One of the subscribing witnesses was called and testified that he wrote the instrument at the request of the makers, and read it over to them; that they signed it and then handed it back to him to witness; that he did witness it, and then either handed it back to them or laid it on the table, he did not recollect which; and that the plaintiff was present at the time. The plaintiff, at that time, lived with the makers, who were his aunts, and was their manager and agent, which he continued to be until their deaths. He then took possession of all their property and effects. The paper in question was not proved and registered until after the death of the makers, which was more than eight years after the date of the instrument.
For the defendant it was insisted that the paper was testamentary and did not operate as a deed; and that there had been no delivery. His Honor charged the jury that they must be satisfied of the fact that the makers of the paper had delivered it. That the delivery might be either actual at the time of the making or by the plaintiff's taking possession of it, as a deed, at the time of the making, or at any subsequent time, if done with the knowledge and consent of the makers. That if the paper, after being witnessed, had been returned to the makers, and they had held until their deaths, it was not a delivery; but if it had been laid on the table and the plaintiff either then or at any subsequent time took possession of it with the assent of the makers, it was a delivery. That it was necessary that something should be said by the makers, signifying their intention to deliver, or they should do (381) some act with an intent that the paper should be delivered, otherwise the instrument could not, in law, be a deed. There was a verdict and judgment for the plaintiff and the defendant appealed. The rules of law as to the delivery of deeds were properly laid down by the judge. Moore v. Collins, 4 Dev., 384. But we think that there was no evidence in this cause for the application of those rules.
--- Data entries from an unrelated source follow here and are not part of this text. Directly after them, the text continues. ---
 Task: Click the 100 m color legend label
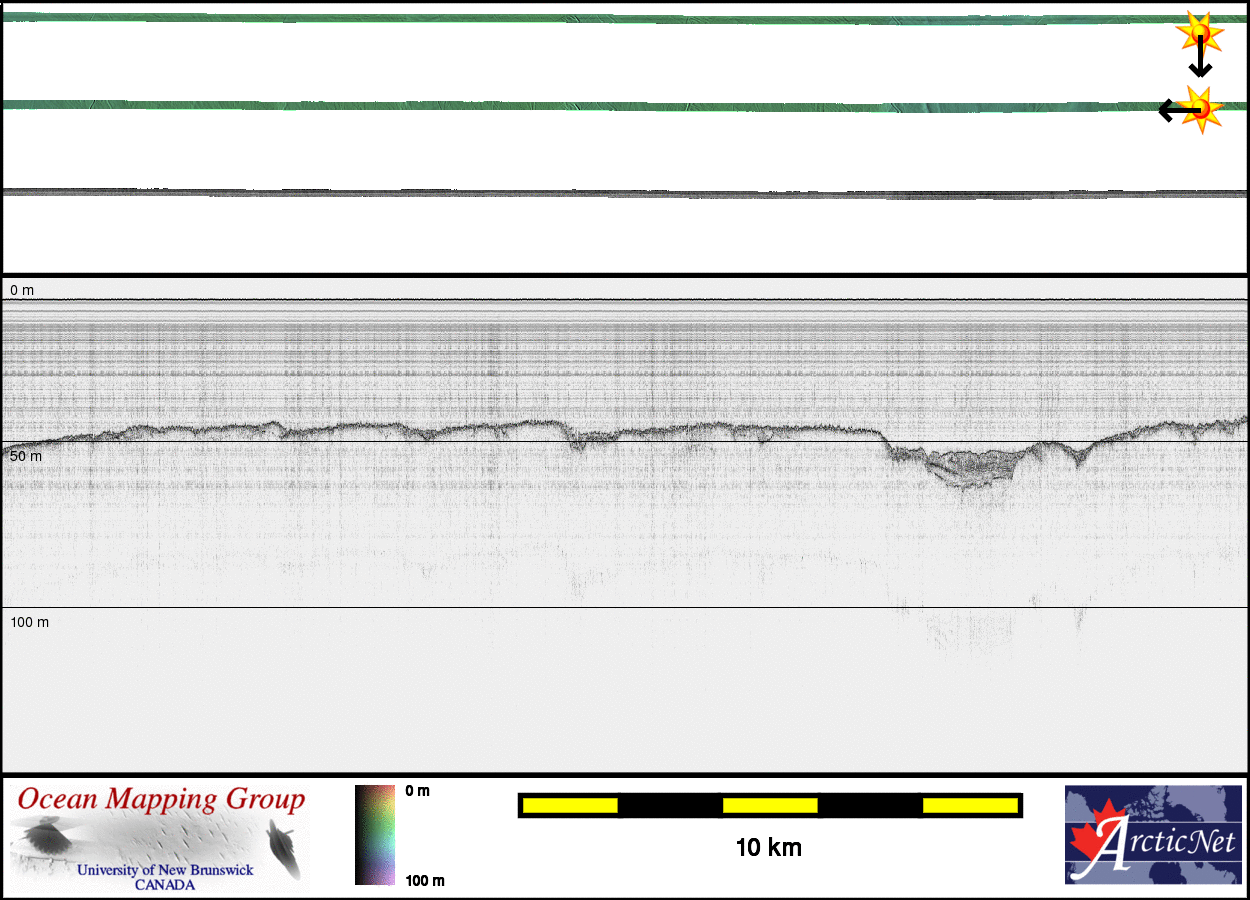coord(425,880)
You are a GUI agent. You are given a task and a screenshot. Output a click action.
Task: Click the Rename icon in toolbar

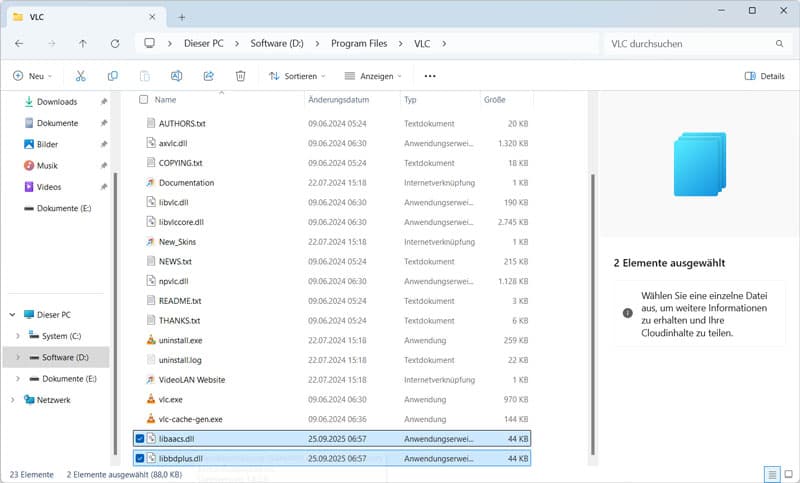[176, 76]
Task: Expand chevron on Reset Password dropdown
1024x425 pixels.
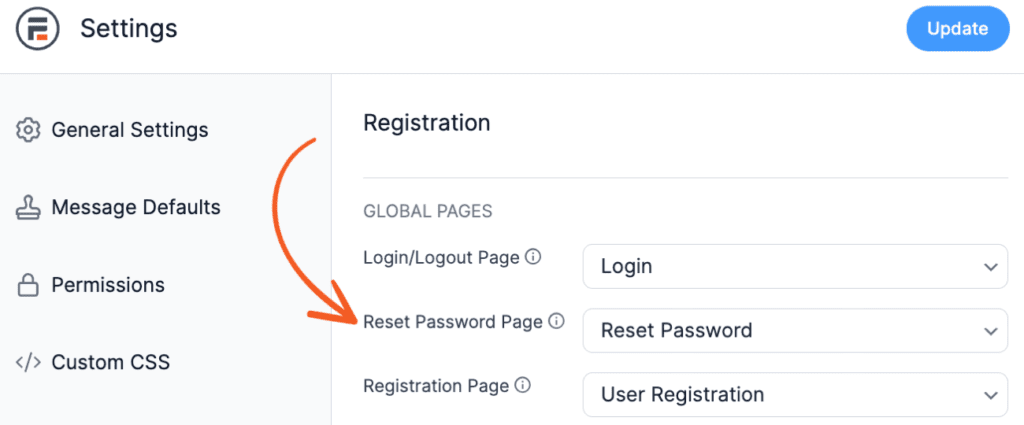Action: click(991, 331)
There were neither acts done nor words spoken from which a delivery of the paper as a deed to the plaintiff, or to any person for him, could be inferred. The manner in which the plaintiff got possession of the paper is accounted for by the proof of his residence with his aunts, and his taking possession of all their property and effects on their death. It was not shown that he ever held possession or made any exhibition of the (382) paper until after their death. But the jury were authorized by the instruction to presume such possession, and thence to infer a delivery without any evidence. Their verdict is not contrary to the weight of the evidence, but without any evidence as to the delivery of the paper as a deed. It is unnecessary for us to give any opinion as to the question, whether the paper is testamentary in its character, as there must be a new trial, because there was no evidence of delivery, even if the paper could be considered as having been draughted for a deed. There must be a new trial.
PER CURIAM.
Cited: William v. Singleton, 108 N.C. 195.